EXERCISE BRIEF:
Every line below between the line holding "další (340, 1205)" and the line holding "0818707400 (750, 369)", inclusive, should be repeated exactly, and all other lines omitted.

DATA SHOWN:
═══

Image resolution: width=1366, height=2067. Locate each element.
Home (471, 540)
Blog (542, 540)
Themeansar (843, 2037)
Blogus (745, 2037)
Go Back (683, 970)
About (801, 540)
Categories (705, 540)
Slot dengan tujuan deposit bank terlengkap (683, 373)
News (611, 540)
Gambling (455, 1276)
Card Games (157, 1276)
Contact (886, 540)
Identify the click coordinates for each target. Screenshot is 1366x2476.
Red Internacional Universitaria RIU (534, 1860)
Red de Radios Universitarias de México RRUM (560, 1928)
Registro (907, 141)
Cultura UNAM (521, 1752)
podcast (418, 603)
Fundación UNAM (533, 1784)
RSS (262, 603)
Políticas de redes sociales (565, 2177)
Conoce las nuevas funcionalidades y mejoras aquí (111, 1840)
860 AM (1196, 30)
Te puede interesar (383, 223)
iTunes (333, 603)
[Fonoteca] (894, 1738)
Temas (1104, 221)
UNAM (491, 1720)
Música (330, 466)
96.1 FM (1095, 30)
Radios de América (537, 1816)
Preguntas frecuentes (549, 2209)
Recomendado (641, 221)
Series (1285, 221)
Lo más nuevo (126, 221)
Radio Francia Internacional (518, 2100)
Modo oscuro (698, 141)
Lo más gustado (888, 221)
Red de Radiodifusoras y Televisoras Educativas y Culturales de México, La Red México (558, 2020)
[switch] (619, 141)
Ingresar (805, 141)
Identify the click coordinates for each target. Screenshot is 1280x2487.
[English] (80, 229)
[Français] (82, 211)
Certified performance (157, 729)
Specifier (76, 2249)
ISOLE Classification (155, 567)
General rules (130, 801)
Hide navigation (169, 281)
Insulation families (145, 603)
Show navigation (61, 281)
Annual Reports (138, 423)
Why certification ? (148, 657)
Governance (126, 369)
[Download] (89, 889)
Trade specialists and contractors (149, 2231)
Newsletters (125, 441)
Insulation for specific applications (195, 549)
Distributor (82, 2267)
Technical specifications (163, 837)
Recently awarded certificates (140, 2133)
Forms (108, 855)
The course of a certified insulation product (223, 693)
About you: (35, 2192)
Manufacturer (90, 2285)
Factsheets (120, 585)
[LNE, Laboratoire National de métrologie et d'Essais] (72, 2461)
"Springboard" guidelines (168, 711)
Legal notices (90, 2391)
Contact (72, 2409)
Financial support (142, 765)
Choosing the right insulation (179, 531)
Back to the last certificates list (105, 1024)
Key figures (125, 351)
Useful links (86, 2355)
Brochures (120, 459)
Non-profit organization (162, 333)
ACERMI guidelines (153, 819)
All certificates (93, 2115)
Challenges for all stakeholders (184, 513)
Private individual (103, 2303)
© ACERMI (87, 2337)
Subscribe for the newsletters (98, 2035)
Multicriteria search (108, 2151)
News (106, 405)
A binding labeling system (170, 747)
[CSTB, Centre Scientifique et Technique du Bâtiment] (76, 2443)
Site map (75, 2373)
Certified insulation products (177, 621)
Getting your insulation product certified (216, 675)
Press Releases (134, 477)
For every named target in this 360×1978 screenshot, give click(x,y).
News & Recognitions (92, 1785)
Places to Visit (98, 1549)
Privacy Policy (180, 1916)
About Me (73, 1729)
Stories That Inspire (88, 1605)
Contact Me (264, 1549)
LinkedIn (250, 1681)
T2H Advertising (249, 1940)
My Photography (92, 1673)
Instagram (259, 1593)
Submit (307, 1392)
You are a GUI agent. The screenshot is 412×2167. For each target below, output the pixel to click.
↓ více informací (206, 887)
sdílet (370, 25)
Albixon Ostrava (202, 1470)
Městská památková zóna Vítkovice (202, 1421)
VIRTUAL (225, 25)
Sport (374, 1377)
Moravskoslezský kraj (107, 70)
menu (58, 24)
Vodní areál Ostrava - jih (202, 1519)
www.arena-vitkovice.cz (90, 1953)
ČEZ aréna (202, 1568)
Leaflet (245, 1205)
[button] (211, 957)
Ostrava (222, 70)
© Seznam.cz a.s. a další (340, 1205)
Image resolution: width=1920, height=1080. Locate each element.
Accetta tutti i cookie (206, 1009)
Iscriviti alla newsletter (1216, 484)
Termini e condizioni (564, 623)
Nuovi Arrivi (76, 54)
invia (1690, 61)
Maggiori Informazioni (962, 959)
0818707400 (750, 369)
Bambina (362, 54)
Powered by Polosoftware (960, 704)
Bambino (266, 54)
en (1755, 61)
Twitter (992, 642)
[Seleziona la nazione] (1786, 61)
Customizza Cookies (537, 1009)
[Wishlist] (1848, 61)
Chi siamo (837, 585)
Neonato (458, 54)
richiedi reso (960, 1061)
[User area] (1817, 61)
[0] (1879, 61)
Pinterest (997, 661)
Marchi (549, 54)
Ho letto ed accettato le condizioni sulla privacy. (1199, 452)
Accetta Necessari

═══

EXERCISE OUTPUT:
© Seznam.cz a.s. a další (340, 1205)
Image resolution: width=1920, height=1080. Locate each element.
Accetta tutti i cookie (206, 1009)
Iscriviti alla newsletter (1216, 484)
Termini e condizioni (564, 623)
Nuovi Arrivi (76, 54)
invia (1690, 61)
Maggiori Informazioni (962, 959)
0818707400 (750, 369)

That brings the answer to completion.